A la frontière entre la commémoration et le voyeurisme, il existe une nouvelle forme de tourisme qui commence à faire de nombreux adeptes à travers le monde. Focus sur le tourisme "noir" ou quand les sites liés à la mort deviennent des excursions touristiques...
Qu'est-ce que le "Dark Tourism" ?
Dans le jargon, on le nomme "Dark Tourism" ou "tourisme noir". Mais vous avez pu également lire dans certains cas, l'expression "tourisme macabre". Ici on est loin des excursions traditionnelles comme la découverte du Colisée à Rome ou la Pyramide du Louvre à Paris. Mais plutôt dans
la visite de lieux où se sont produits des tragédies, des drames de l'Histoire, des catastrophes naturelles ou même des meurtres. Une catégorie de gens est fascinée par ces endroits, à tel point que des circuits touristiques se sont créés pour suivre cet engouement.
A
Tchernobyl par exemple, on peut visiter la ville détruite par la catastrophe nucléaire survenue dans les années 80, alors qu'il existe encore un risque de radioactivité.

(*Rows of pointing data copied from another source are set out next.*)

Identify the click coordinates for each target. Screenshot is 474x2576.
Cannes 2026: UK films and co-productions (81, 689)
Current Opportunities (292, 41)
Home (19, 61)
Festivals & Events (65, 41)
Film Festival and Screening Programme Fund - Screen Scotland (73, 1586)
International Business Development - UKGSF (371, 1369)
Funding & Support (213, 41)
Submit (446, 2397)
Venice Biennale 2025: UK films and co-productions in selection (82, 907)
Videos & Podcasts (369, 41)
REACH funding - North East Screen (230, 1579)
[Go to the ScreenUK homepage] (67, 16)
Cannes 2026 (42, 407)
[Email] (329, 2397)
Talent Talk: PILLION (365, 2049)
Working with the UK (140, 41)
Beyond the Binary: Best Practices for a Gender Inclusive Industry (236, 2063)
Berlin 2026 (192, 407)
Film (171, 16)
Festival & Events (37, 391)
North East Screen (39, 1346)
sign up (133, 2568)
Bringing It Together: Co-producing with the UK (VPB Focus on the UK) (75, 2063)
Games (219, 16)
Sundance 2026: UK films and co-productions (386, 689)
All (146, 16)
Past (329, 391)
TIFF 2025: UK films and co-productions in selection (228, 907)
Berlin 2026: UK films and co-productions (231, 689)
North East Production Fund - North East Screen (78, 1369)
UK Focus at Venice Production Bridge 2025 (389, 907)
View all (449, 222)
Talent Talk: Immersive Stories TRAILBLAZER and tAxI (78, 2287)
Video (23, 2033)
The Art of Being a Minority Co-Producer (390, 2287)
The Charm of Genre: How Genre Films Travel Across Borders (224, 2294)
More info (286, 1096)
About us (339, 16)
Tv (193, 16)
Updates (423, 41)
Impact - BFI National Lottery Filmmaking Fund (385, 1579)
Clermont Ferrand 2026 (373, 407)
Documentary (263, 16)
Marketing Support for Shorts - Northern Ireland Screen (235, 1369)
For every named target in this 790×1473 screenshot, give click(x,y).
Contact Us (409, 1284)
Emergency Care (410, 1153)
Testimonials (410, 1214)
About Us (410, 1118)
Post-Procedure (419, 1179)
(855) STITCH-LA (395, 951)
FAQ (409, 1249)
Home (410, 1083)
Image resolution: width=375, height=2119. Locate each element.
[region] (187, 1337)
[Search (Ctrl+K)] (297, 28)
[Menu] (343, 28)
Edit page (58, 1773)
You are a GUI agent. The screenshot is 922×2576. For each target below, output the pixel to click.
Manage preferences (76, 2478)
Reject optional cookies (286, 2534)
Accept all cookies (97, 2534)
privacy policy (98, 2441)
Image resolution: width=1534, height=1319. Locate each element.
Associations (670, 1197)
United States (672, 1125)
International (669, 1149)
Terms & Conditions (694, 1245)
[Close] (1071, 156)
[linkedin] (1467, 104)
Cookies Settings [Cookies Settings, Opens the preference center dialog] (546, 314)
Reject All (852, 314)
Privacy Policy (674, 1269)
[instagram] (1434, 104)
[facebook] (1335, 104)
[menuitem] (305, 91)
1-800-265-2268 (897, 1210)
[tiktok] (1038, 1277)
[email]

Pour autant, on pourrait penser que le tourisme noir se rapproche du
tourisme de mémoire, qui consiste à se rendre dans des endroits commémoratifs comme le cimetière américain en Normandie ou les tranchées de Verdun dans l'Est de la France. Or on trouve dans le dark tourisme ce côté voyeurisme qui dérange, autour de ces lieux symbolisés par la mort, dans lesquels certains y trouvent une forme d'excitation.
ville fantome de pripiat près de tchernobyl
© alessandro lucca / 123RF
Ces sites tristement célèbres
- le camp de concentration d’Auschwitz
Depuis quelques années le camp situé en Pologne est ouvert au public où des visites guidées sont proposées. Certains y voient l'occasion de marquer la mémoire des milliers de juifs déportés pendant la Seconde Guerre Mondiale, d'autres y voit une exploitation du malheur au profit des tours opérateurs.
- la prison d'Alcatraz
Partir du Golden Gate au volant d'une
voiture de location à San Francisco c'est incontournable. Mais visiter la prison d'Alcatraz c'est tendance. Ils sont plus d'1 million chaque année à marcher sur les pas d'anciens prisonniers qui ont purgé leur peine sur ce rocher célèbre, avant sa fermeture en 1963. Entrer dans la cellule d'Al Capone, certains trouvent ça glauque, d'autres excitant...
- Ground Zero
Tous les
guides pour New York incluent désormais la visite de Ground Zero, ce mémorial dédié aux victimes des attentats du 11 septembre 2001, où les deux tours du World Trade Center ont été détruites. On y trouve un musée où sont exposées des reliques - un camion de pompier, des débris des tours jumelles - mais aussi le "wall of faces" un mur où sont affichées les photos des victimes. Curiosité malsaine ou devoir de mémoire ?
- Fukushima / Tchernobyl
En 1986 avait lieu la plus grande catastrophe nucléaire d'Europe à la centrale de Tchernobyl. En 2011 ce fût l'explosion de la centrale de Fukushima qui sema la panique au Japon. Depuis, on y organise des visites guidées, équipés de compteurs Geiger et on prend des selfies dans ces deux villes fantômes. Quand la folie se marie à la stupidité...
- Dallas, sur les pas de l'assassinat de Kennedy
L'un des endroits les plus touristiques du Texas c'est Dallas. Non pas pour son musée des Beaux Arts, encore moins pour son jardin botanique, mais parce que c'est ici que l'ancien président des Etats-Unis JF Kennedy fût assassiné en 1963. Devant la place du Dealy Plaza, une croix blanche marque l’emplacement exact où le président mourut d'une balle dans la tête à l'arrière de sa limousine. Une excursion y est organisée, suivant l'itinéraire exact de la voiture présidentielle. Dans le musée, il y a une reconstitution de la pièce depuis laquelle l'assassin aurait tiré. Cette visite fait fureur auprès des Américains, férus d'histoires tragiques.
- Les favelas de Rio de Janeiro, les bidonvilles de Soweto...
…ou encore les quartiers touchés par Katrina à la Nouvelle Orléans... Ces endroits d'une pauvreté extrême ou dévastés par des catastrophes naturelles, font l'objet de « tours » organisés par des agences spécialisées, dont certaines reversent une partie des bénéficies engendrés aux désœuvrés. Difficile de voir la frontière entre spectateurs de la misère ou véritables personnes soucieuses de l'aide humanitaire.